Serious take: the solution to Safe Browsing false positives like the Immich one is passkeys.
Phishing regularly upends people's lives. The Safe Browsing cat-and-mouse with all its opaque false positives will be necessary until we roll out phishing-resistant auth.
Sure, but... Allowing people to log in with a pass key without them having first set up a backup of thier passkeys that they understand and control..
Taken to its logical conclusion, it just means that instead of phishing being possible, keeping any account for longer than the average duration between mistakes will become impossible, You will see accounts die permanently on a regular basis and people will have to recreate their entire digital lives constantly. The same thing happened with 2FA before the introduction of backup codes.

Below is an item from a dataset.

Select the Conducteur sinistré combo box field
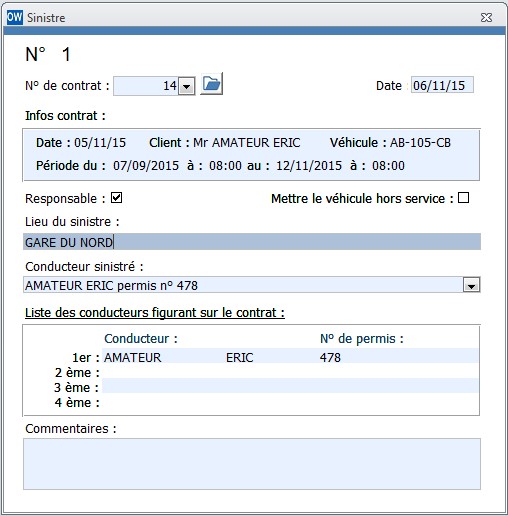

If you want to have safe browsing, I don't think that you get to just punt and push all the hard work onto everyone else. People are just going to turn safe browsing off and stop trusting you when you start gaslighting them, telling them that their very own thing that they created must be a scam.
@filippo but that doesn't work under this assumption that everything is using passkeys -- how to reset via email when you lose the passkey to log into your email ?

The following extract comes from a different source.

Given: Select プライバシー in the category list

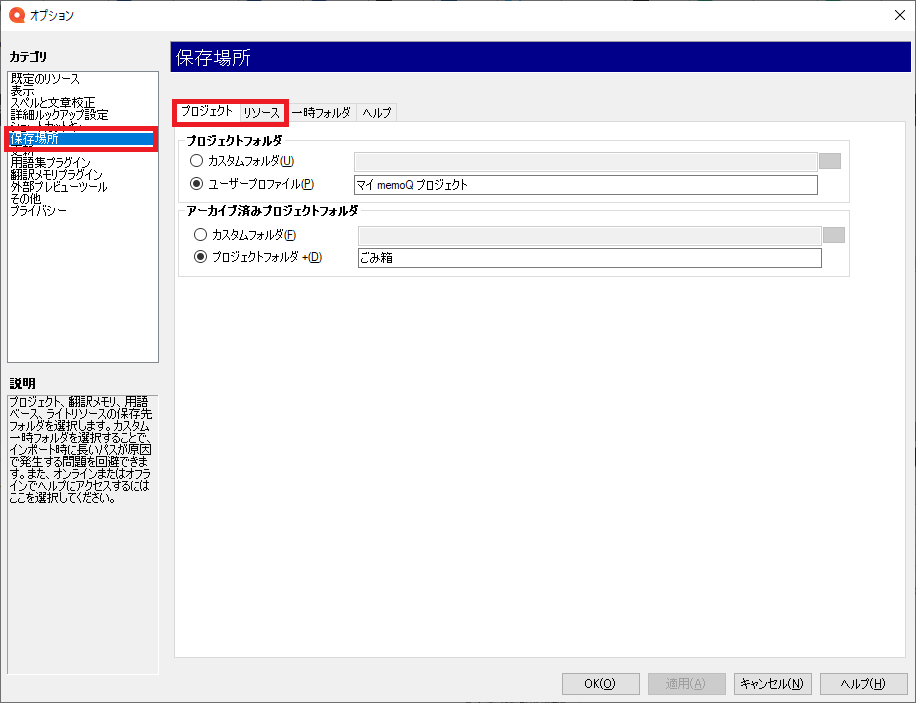Looking at the screenshot, I should (39, 210).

Because otherwise, can't the email still be phished ?
People need to be able to _back up_ thier creds in a system they control, like a paper notebook or a password manager that they can access independently of their device.
Not everyone has two devices -- some people dont even have their own device at all!
This is not a theoretical thing, it has real consequences for people... My mother can't log into her apple account or social security account anymore because her device hardware failed. The helpful folks at the apple store just had her create a new account....
She did NOT lose access to the accounts whose cress she wrote down on paper.
@forestjohnson what? No, people will just reset their passkey via email like they reset their passwords via email, which data suggests normal people do ALL THE TIME.
It's only us nerds that think losing a password or a passkey must be avoided at all costs.